Speakers

Title: Abstract Symplectic Geometry

Abstract: In recent years, symplectic geometry has used increasingly sophisticated categorical and homotopical machinery. We will consider how tangent categories may simplify some of these constructions.

Title: Differential Algebras in Codifferential Categories

Abstract: Differential categories have lead to abstract formulations of several notions of differentiation such as, to list a few, the directional derivative, Kahler differentials, differential forms, smooth manifolds , and De Rham cohomology. Therefore, if the theory of differential categories wishes to champion itself as the axiomatization of the fundamentals of differentiation: differential algebras should fit naturally in this story.  In this talk, I’ll talk about differential algebras and how they fit in the theory of differential categories. 

Title: Additive Bundles and their Connection Theory

Abstract: In this talk we consider the generalization of connection theory from the second tangent bundle of a smooth manifold to double additive bundles in an arbitrary category. We then extend this generalization to higher ordered connections on n-fold additive bundles. 

Title: Two dimensional Lie theory

Abstract: This week I present an outline of a joint project with Ben MacAdam. The main aim is to generalise the theory of Lie groupoids and Lie algebroids by using 2-cubical sets. One advantage of this approach is that it avoids a certain quotient that is required in the classical theory and is therefore more amenable to generalisation in terms of tangent categories. An additional advantage of this approach is that when the tangent category is assumed representable the appropriate modification of the Lie approximation functor becomes representable also.

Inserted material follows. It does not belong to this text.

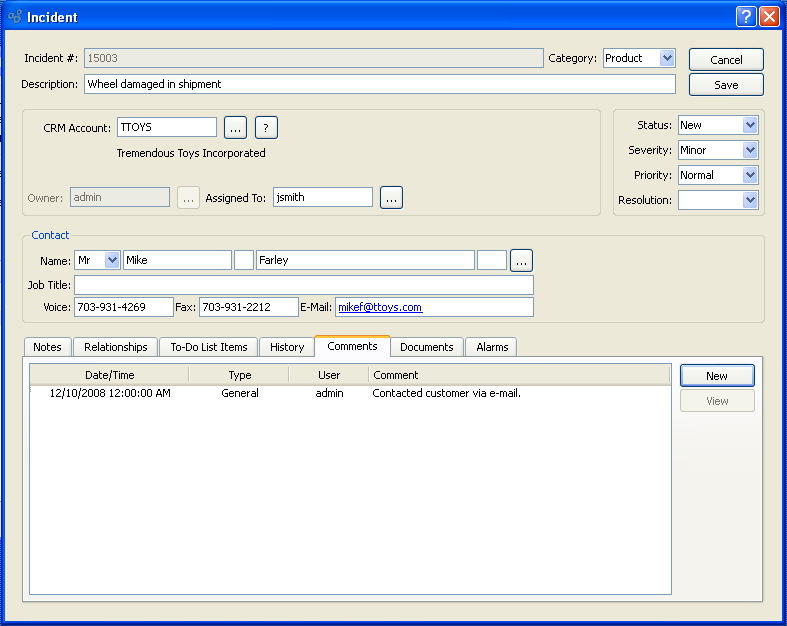This screenshot has width=787, height=626.
Task: Select the comment row from 12/10/2008
Action: click(x=300, y=394)
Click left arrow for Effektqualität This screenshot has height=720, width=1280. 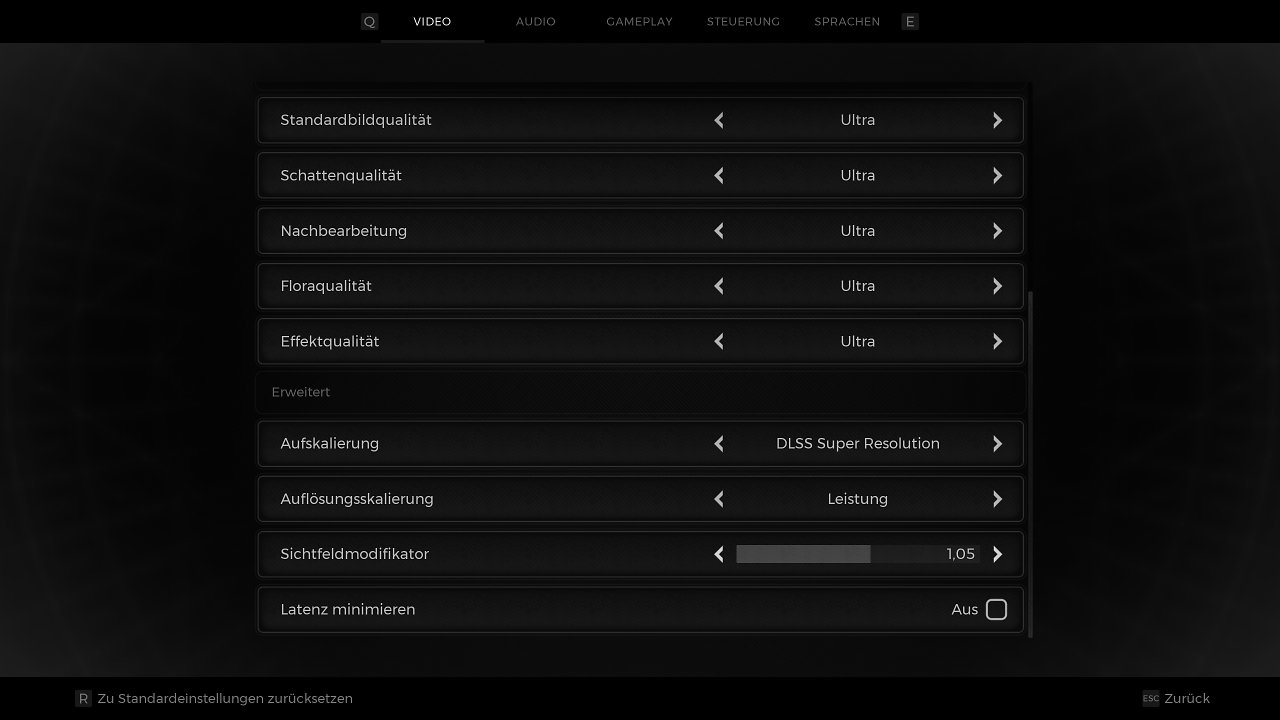(719, 341)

Title: The free Lie algebras in Tebbe’s calculation of the derivatives of atomic functors
Abstract: A discrete module is a functor from finite pointed sets to chain complexes of R-modules. There are two ways to do functor calculus for discrete modules. The first is to find the Taylor tower in a way analogous to the Taylor series of functions of a real variable. A second approach is to something more akin to Lagrangian approximation. For functions of a real variable, f, the n-th Lagrangian approximation is the degree n polynomial function which agrees with f on n+1 point. In the case of a discrete module, F, one uses a left Kan extension to produce the best Lagrangian approximation to F. The quotient of successive Lagrangian polynomial functors are called atomic functors.
In her PhD thesis, Amelia Tebbe showed that the n-th derivatives of atomic functors, in the sense of Goodwillie calculus, involve products of free Lie algebras and simple cross effects. The goal of this talk is to present this calculation, and to ask the audience if this looks familiar.

Title: Interpretations of algebraic theories, and the adjunctions they induce: Part II
Abstract: Many cases of free/forgetful adjunctions are special cases of a more general theorem: any interpretation of algebraic theories induces an adjunction on their categories of models. Free monoid, free groups, free modules, tensor algebras, and polynomial rings are all instances of this. In my talk I will prove this theorem.

Title: Interpretations of algebraic theories, and the adjunctions they induce
Abstract: Many cases of free/forgetful adjunctions are special cases of a more general theorem: any interpretation of algebraic theories induces an adjunction on their categories of models. Free monoid, free groups, free modules, tensor algebras, and polynomial rings are all instances of this. In my talk I will prove this theorem.

Title: Introduction to univalence in Coq IV
Abstract: This week we conclude our sequence of talks on homotopy type theory (HoTT). We revisit the univalence axiom and use a simple example to illustrate its use.
The audience is encouraged to follow the development of the theory on their own computers so please bring a laptop if you want to do this! (You will need about 300mb of space to install the Coq proof assistant.) There will be short exercises that the audience can complete at their own pace which will not be vital to the theory but rather are intended to familiarise the audience with the proof assistant and tactics.

Title: Introduction to univalence in Coq III
Abstract: This week we continue our sequence of talks on homotopy type theory (HoTT) for which we are approaching the denouement. First we define h-propositions and what it means to be a contractible type. Then we distinguish between a couple of different types of equivalence and show that a particular choice satisfies all the conditions for being an h-proposition. If we have time we will formulate the univalence axiom and make some straightforward deductions that illustrate its use.
The audience is encouraged to follow the development of the theory on their own computers so please bring a laptop if you want to do this! (You will need about 300mb of space to install the Coq proof assistant.) There will be short exercises that the audience can complete at their own pace which will not be vital to the theory but rather are intended to familiarise the audience with the proof assistant and tactics.

Title: Introduction to univalence in Coq II
Abstract: This week we continue our sequence of talks on homotopy type theory (HoTT). We will introduce some more tactics and work towards the univalence axiom.
The audience is encouraged to follow the development of the theory on their own computers so please bring a laptop if you want to do this! (You will need about 300mb of space to install the Coq proof assistant.) There will be short exercises that the audience can complete at their own pace which will not be vital to the theory but rather are intended to familiarise the audience with the proof assistant and tactics.